Medicare specific issues stem from ABN that are not found in the scanned portion of the patient file and this is problematic when attempting to collect on debt not payable by Medicare. I found rarely any ABN ‘s on file. This is a issue that can be corrected with consistent and thorough use of the system. The Tier software allows for the programming of reminders for expired plans, ABN’s missing there are alerts that could be establish with the thorough use of the system. Especially in the financial section. We found missing scan Ins and ID cards which prevent insurance fraud and create proper billing by having current ins card information and updated Demographics.

There are still many unpaid DOS and those need further evaluation because it is unclear why they have not been paid to date. We also found write offs that need revaluation to determine it the write off can be reversed. Some patients are listed as self-pay although they have valid insurance.
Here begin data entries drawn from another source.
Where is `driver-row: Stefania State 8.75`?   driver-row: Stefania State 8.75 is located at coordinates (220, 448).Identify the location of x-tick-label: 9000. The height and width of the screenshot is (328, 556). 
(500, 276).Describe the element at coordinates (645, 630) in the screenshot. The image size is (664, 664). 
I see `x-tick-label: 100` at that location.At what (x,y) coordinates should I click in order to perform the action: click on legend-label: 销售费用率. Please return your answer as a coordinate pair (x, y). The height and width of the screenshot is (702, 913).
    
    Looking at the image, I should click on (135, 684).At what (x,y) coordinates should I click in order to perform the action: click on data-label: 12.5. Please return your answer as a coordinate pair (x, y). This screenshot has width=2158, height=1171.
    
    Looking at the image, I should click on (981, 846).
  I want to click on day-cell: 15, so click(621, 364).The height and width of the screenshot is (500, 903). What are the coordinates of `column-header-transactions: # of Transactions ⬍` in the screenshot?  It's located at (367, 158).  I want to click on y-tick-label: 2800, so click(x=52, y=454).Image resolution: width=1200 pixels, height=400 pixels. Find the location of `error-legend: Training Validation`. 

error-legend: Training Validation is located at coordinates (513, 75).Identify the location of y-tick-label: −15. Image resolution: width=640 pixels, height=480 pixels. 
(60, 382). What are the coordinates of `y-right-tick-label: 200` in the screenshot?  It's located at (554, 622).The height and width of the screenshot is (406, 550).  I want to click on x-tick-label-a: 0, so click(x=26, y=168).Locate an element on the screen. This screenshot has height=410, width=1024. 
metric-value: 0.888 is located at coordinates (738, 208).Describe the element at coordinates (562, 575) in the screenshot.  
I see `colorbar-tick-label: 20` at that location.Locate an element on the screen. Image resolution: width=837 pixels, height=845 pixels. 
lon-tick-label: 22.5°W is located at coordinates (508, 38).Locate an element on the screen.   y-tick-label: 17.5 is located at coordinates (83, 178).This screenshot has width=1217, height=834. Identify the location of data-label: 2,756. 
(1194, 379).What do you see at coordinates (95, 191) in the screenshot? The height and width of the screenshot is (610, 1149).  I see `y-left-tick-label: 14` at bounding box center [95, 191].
In reviewing the Tiers system, it is felt that if there were to be a more thorough and consistent use of the System there may be fewer errors and higher evidence of reimbursement.

Contract Obligations

This is another area that can be address for further improvement. It has been reviewed that some insurance carriers are paying different rates for the same service with different patients this is an issue that would warrant the review of the contracts that are in place to determine if any recent changes have occurred, or If renegotiations are necessary.

Charge master

CPT and ICD 10 CM is updated every October of every year. Because of this there will be a need to make changes within the Chargemaster, I am not sure of the current process, but it is felt that there Is a need for assistance in this area because there have been codes that were found to be discontinued that have been billed.

Finally, there needs to be a system put in place to retroactively review accts for unpaid secondary claims and unpaid claims in general. It is very easy to lose sight of retro billing when new claims are coming in every day. Out of the 120 Patient accts reviewed 29 of them had out standing balances not paid or partially paid that were at least 30 days old.

Coming up with a systematic approach will greatly decrease the outstanding balances and create positive cash flow in reporting.

In Conclusion: This audit is no worse than any other audits for any other facilities. The only way to improve an area is knowing that improvement is needed. We feel that there are items that can be addressed, and once they have been addressed it will create a satisfactory increase in work flow and revenue. We are willing and available to assist in creating the protocols and providing education that will create a smoother process for all involved. We look forward to being of service to you in any capacity that will be of help.

Thank you again for allowing us to Evaluate your current process and we hope this will enlighten and create a place to start.